Which church would you return to? (By the way, we have plastic boxes for wiggly children with crayons and coloring pages in the back. And take heart for sometimes the wiggliest children get called to be pastors when they grow up, like me!) The church exists to make disciples for Jesus Christ for the transformation of the world.iv We at PUMC say we do that here by “helping people to know Christ and fulfilling the Gospel in our church, community and world.”v The former Director of Evangelism for our national church, Rev. Roger Swanson, (one of the boys we saw in last week’s film clip) says that we help people move from being a skeptic or a seeker to being an active, fruitful participant in the reign of God by welcoming them, helping them belong to our community and by helping them grow in discipleship. In our welcoming ministries, we reach out to the stranger and receive them as an honored guest.vi In our belonging ministries, we help the guest become part of the community and help them move from being a guest to being one of the church family. In our discipling ministries, through teaching, prayer, fellowship, sharing, and service the new person is taught about and given practice in this wisdom of God, in this new way of living as a Christ-follower. And as they and we are learning and practicing together, they are sent out to serve as a fruit-bearing disciple. Hospitality like we saw in the second church creates a safe environment in which this happens. By acting as if every person is the honored guest that Christ sent, by having an open house, by opening God’s house, we provide the environment where welcoming, belonging and discipling flourish. Isn’t that what we want for each other? Isn’t that what we want for our church? It requires us to open our minds to the wisdom of God. Rev. Swanson says, “There is no more effective witness to the universal offer of God’s grace through Jesus Christ than a congregation offering a genuine welcome to persons whomever and wherever they are.”vii Open your minds; you might just discover the honored guest already in your midst. Amen.

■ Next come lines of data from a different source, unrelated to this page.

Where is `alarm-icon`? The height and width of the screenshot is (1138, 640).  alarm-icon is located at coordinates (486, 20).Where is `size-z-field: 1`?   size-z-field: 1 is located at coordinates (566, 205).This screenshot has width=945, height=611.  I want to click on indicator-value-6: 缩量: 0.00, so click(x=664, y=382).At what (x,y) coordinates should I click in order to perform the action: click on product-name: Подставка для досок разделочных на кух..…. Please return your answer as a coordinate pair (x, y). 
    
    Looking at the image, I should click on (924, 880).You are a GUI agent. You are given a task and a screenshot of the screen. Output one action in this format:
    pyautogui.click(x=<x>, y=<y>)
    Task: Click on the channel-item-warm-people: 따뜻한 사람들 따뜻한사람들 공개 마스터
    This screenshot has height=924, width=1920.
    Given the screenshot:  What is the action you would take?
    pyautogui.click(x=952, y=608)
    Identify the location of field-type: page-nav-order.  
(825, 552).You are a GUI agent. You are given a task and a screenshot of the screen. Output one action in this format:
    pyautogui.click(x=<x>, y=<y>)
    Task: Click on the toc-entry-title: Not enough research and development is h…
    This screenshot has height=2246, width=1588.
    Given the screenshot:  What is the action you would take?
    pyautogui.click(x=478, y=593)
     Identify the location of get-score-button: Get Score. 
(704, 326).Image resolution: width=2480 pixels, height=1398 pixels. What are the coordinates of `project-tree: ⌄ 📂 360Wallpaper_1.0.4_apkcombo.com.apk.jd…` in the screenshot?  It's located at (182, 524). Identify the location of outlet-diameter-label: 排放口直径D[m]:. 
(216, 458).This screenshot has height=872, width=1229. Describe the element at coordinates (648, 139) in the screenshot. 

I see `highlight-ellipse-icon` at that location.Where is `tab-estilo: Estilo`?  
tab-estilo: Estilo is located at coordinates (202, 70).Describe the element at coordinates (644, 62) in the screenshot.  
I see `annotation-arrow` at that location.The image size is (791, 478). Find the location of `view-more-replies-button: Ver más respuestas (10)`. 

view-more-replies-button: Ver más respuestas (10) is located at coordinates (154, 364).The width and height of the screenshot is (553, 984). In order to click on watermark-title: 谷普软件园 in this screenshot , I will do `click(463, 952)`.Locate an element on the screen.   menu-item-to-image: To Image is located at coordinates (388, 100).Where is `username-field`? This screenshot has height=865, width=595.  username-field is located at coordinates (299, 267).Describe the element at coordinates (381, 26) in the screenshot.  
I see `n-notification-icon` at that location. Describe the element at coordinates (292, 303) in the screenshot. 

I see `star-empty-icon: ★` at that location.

i ”Introduction to the Letter of James” Word in Life Study Bible: Contemporary English Version (Nashville: Thomas Nelson, 1993), p. 1944.

ii Bruce Malina & Richard L. Rohrbaugh, Social-Science Commentary on the Synoptic Gospels. (Minneapolis: Fortress Press, 1992,), p. 238.

iii “A Tale of Two Churches.” Beyond 30 Seconds: Developing a Welcoming Congregation video curriculum. Igniting ministries, United Methodist Communications, 2003.

iv This is the mission statement of the United Methodist Church.

v This is the mission statement of Prescott UMC.

vi Roger K. Swanson & Shirley F. Clement. The Faith-sharing Congregation: Developing a Strategy for the Congregation as Evangelist. (Nashville: Discipleship Resources, 2002) p. 26-27.

vii Swanson, p. 18.

Sermon delivered by Rev. Nancy Cushman on September 20, 2009.